The Politics of Medical Marijuana: An upcoming look at Canadian Political Party Platforms
-with Respect to the 2015 Canadian Federal Election.
The 2015 Canadian Federal Election quickly approaches and the future of Canadian Politics will soon become a place for debate, election promises, justification of platforms and pandering for votes from Canadian’s across the country. This election season there is a new topic of concern that is being pushed to the forefront, and it is one that some find quite controversial. The coming election season in Canada involves platforms from the three most popular parties which involve divided opinions upon the management of a plant that the Federal Government considers dangerous and addicting, but are they wrong to make such claims?
Marijuana, (or Marihuana as written in Canadian legislation) has become a major divisor in political stance due to its recent legalization in Colorado and Washington during the past year which has changed the landscape for the management and perception of marijuana. The Progressive Conservative party of Canada (PC) presently holds a majority government, led by Stephen Harper, and in recent years has strengthened the laws around marijuana by making them harsher for those convicted. The New Democratic Party of Canada, led by Thomas Mulcair, seems to support the idea of decriminalization of marijuana which would remove many of the legal consequences of possessing marijuana and using marijuana. Lastly, the Liberal Party of Canada, headed by Justin Trudeau lists the legalization of marijuana and the development of regulations for selling marijuana similar to alcohol sales in Ontario – under the LCBO (Liquor Control Board of Ontario) which regulates the sale of alcohol.
The time is nearing where political interests will take hold and the opportunity to vote will fall upon Canadians. Presently, medical marijuana is legally accessible to patients who qualify for the MMPR program which Health Canada must regulate (regardless of their stance on the subject). Health Canada itself does not consider medical marijuana as a medicine or having any particular medical use, and because of this it restricts the Licensed Producers within the program to their limited grasp of the subject rather than allowing for thorough investigation or….scientific inquiry. Imagine – the branch of Canadian Government that manages the activity of Health related subjects in Canada lacks a liberal background on scientific investigation, inquiry and development.

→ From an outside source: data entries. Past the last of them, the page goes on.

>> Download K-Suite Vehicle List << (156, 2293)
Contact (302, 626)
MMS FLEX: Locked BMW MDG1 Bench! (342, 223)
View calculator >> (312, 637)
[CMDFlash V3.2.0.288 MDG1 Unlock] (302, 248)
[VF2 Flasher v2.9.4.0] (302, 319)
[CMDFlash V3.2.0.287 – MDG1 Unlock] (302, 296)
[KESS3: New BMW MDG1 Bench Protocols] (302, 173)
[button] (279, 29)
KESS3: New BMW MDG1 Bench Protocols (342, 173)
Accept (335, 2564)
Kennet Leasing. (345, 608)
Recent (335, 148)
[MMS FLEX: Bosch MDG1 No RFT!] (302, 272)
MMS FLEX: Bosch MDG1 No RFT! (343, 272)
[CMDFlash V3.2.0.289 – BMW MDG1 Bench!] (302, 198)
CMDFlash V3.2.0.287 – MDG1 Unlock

Whether or not you support the current political party in charge of Canada or another I strongly urge investigation into the topics that greatly effect Canadian lives on a greater scale. To put this in perspective 1 in 100 Canadians suffers from seizures, which equates to approximately 351,600 Canadians, yet the Government does not see a legal need to investigate the potential for seizure-reducing effects in relation to marijuana (medical or otherwise) Source.
The Federal election for 2015 will be close and I urge all Canadians to vote and to consider how the medical community could potentially benefit from changes in regulation of marijuana.